Durant le conflit séparatiste, les catholiques se sont divisés : beaucoup d’entre eux, de langue tamoule, ont rejoint les séparatistes, tandis que ceux de langue cingalaise restaient fidèles au gouvernement. Les musulmans (dont le tamoul est la langue maternelle), eux, sont restés à l’écart du conflit, en dépit des pressions suivies de violences exercées à leur encontre par les séparatistes. La guerre a eu pour effet d’exacerber le sentiment identitaire de la majorité bouddhiste (70 % de la population, en totalité de langue cingalaise) qui se sentait menacée par les minorités, y compris les musulmans et les chrétiens.
Des violences perpétrées par les bouddhistes
La BBS, liée aux groupes bouddhistes de Birmanie, a commis des violences dans les localités musulmanes en 2014 puis en 2018. En réaction s’est formé le NTJ. dont le chef, Abdul Razik, a été arrêté en 2016 pour incitation à la haine religieuse, avant d’être impliqué deux ans plus tard dans la destruction de statues du bouddha. La BBS s’est aussi attaquée à des lieux de culte chrétien, particulièrement évangéliques, dont les membres sont accusés de « conversions immorales ». Ainsi une semaine avant les attentats de Pâques, le président de l’église méthodiste avait été empêché par des militants proches de Mahinda Rajapakse de célébrer le culte des rameaux.
Pourquoi ces attentats, s’ils sont l’œuvre de groupes islamistes, comme le confirme le gouvernement, ont visé des lieux de culte chrétiens ? De quelle manière un groupuscule local, inconnu il y a encore quatre ans, a-t-il eu les moyens logistiques de les perpétrer ?

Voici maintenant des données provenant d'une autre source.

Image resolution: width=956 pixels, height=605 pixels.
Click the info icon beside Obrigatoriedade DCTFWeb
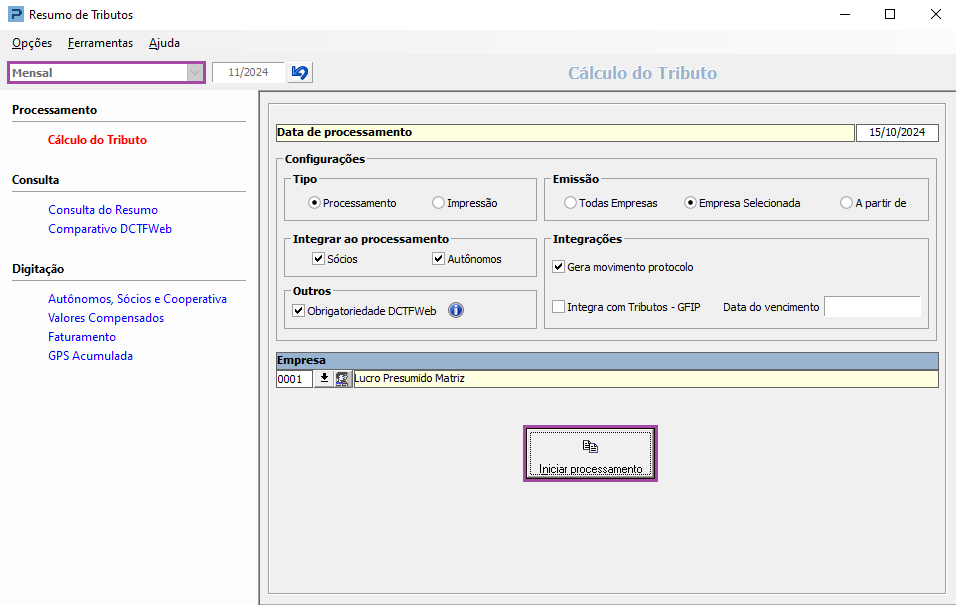(x=456, y=310)
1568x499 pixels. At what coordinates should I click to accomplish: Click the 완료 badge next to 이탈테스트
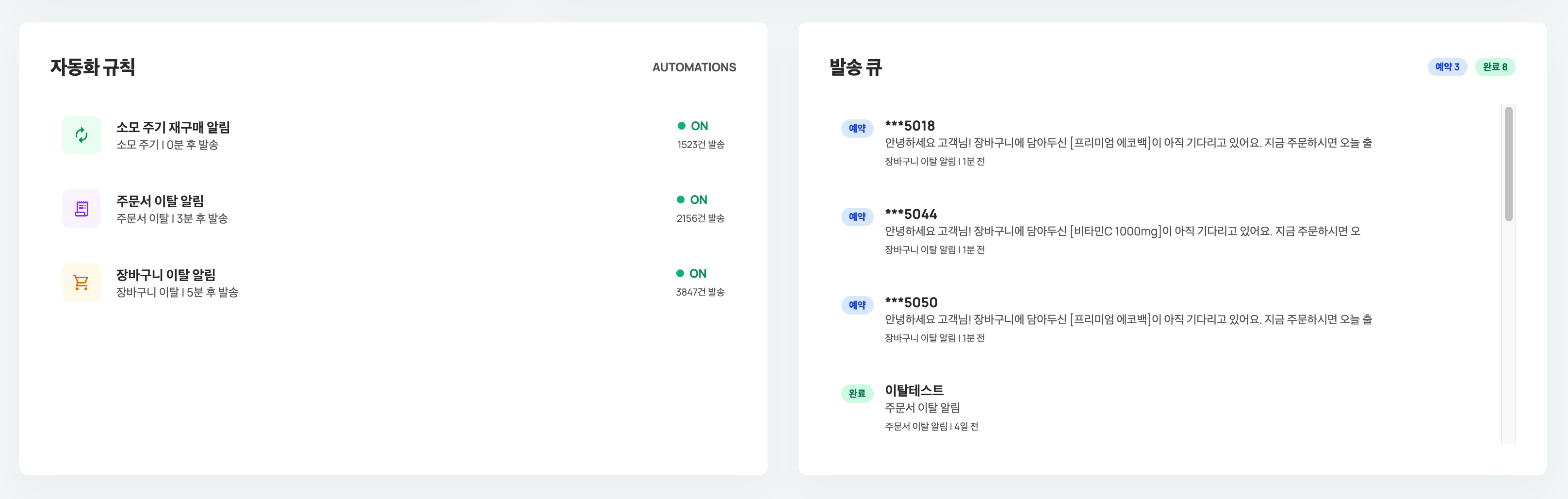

En décembre 2015, les services de renseignement étaient alertés sur la présence de 45 Sri-Lankais musulmans dans les rangs de l’Etat islamique (EI), aux côtés de musulmans maldiviens et indonésiens. Le 15 avril 2016, Rohan Gunaratna, expert en matière de sécurité et proche des milieux du renseignement, analysait le risque qu’ils représentaient. Enfin, dix jours avant les attaques du 21 avril, des informations d’un risque d’attentat antichrétien étaient parvenues aux autorités sri-lankaises. Elles n’en ont pas tenu compte : aveuglement d’un gouvernement paralysé par l’illusion de la sécurité, par des rivalités internes et les ambitions de politiciens prêts à exploiter tous les clivages d’une société complexe.